Work task | Should any entry seem unclear, still set it down exactly as given, along with all the others.

Start of Block

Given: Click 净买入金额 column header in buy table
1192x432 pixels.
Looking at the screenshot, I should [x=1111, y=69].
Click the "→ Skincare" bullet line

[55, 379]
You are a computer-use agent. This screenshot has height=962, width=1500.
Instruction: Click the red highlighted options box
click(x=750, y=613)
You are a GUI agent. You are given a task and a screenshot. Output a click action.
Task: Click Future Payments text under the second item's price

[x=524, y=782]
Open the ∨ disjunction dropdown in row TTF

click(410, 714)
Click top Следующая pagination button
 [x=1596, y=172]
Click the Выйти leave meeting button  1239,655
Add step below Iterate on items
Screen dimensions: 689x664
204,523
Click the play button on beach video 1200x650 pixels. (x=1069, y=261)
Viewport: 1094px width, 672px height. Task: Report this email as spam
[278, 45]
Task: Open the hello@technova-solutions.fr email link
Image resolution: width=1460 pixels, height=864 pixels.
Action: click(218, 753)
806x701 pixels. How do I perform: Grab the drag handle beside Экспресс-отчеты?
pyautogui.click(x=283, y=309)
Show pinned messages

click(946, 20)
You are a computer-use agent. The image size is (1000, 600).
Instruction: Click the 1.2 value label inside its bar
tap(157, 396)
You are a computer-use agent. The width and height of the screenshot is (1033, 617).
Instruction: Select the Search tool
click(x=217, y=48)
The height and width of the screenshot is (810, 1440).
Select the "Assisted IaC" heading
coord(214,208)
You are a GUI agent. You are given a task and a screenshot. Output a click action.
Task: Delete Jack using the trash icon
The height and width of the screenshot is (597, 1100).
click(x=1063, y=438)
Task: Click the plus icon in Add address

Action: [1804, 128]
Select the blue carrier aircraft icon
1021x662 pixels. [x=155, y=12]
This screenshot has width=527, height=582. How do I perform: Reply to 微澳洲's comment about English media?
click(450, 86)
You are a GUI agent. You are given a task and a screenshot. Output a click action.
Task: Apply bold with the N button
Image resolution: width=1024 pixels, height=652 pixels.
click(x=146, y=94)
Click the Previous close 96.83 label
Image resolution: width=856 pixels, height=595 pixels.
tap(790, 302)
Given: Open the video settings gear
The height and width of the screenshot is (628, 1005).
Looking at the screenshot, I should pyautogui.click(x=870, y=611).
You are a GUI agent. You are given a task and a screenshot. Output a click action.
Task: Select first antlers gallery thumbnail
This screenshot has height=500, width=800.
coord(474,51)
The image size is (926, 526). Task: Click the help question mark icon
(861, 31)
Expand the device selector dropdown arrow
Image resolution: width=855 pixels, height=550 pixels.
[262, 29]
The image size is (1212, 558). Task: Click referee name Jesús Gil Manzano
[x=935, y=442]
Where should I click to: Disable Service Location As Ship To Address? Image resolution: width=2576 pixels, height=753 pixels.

End of Block

Result of the exercise |
Given: Click 净买入金额 column header in buy table
1192x432 pixels.
Looking at the screenshot, I should [x=1111, y=69].
Click the "→ Skincare" bullet line

[55, 379]
You are a computer-use agent. This screenshot has height=962, width=1500.
Instruction: Click the red highlighted options box
click(x=750, y=613)
You are a GUI agent. You are given a task and a screenshot. Output a click action.
Task: Click Future Payments text under the second item's price

[x=524, y=782]
Open the ∨ disjunction dropdown in row TTF

click(410, 714)
Click top Следующая pagination button
 [x=1596, y=172]
Click the Выйти leave meeting button  1239,655
Add step below Iterate on items
Screen dimensions: 689x664
204,523
Click the play button on beach video 1200x650 pixels. (x=1069, y=261)
Viewport: 1094px width, 672px height. Task: Report this email as spam
[278, 45]
Task: Open the hello@technova-solutions.fr email link
Image resolution: width=1460 pixels, height=864 pixels.
Action: click(218, 753)
806x701 pixels. How do I perform: Grab the drag handle beside Экспресс-отчеты?
pyautogui.click(x=283, y=309)
Show pinned messages

click(946, 20)
You are a computer-use agent. The image size is (1000, 600).
Instruction: Click the 1.2 value label inside its bar
tap(157, 396)
You are a computer-use agent. The width and height of the screenshot is (1033, 617).
Instruction: Select the Search tool
click(x=217, y=48)
The height and width of the screenshot is (810, 1440).
Select the "Assisted IaC" heading
coord(214,208)
You are a GUI agent. You are given a task and a screenshot. Output a click action.
Task: Delete Jack using the trash icon
The height and width of the screenshot is (597, 1100).
click(x=1063, y=438)
Task: Click the plus icon in Add address

Action: [1804, 128]
Select the blue carrier aircraft icon
1021x662 pixels. [x=155, y=12]
This screenshot has width=527, height=582. How do I perform: Reply to 微澳洲's comment about English media?
click(450, 86)
You are a GUI agent. You are given a task and a screenshot. Output a click action.
Task: Apply bold with the N button
Image resolution: width=1024 pixels, height=652 pixels.
click(x=146, y=94)
Click the Previous close 96.83 label
Image resolution: width=856 pixels, height=595 pixels.
tap(790, 302)
Given: Open the video settings gear
The height and width of the screenshot is (628, 1005).
Looking at the screenshot, I should pyautogui.click(x=870, y=611).
You are a GUI agent. You are given a task and a screenshot. Output a click action.
Task: Select first antlers gallery thumbnail
This screenshot has height=500, width=800.
coord(474,51)
The image size is (926, 526). Task: Click the help question mark icon
(861, 31)
Expand the device selector dropdown arrow
Image resolution: width=855 pixels, height=550 pixels.
[262, 29]
The image size is (1212, 558). Task: Click referee name Jesús Gil Manzano
[x=935, y=442]
Where should I click to: Disable Service Location As Ship To Address? Image resolution: width=2576 pixels, height=753 pixels.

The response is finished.